» Exercise: Retype each of the records below verbatim, line by line.

#### Record excerpts

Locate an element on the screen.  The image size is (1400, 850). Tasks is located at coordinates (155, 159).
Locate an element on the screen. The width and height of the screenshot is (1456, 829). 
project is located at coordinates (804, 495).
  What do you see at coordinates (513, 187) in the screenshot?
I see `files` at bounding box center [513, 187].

########

» Written answer:
Locate an element on the screen.  The image size is (1400, 850). Tasks is located at coordinates (155, 159).
Locate an element on the screen. The width and height of the screenshot is (1456, 829). 
project is located at coordinates (804, 495).
  What do you see at coordinates (513, 187) in the screenshot?
I see `files` at bounding box center [513, 187].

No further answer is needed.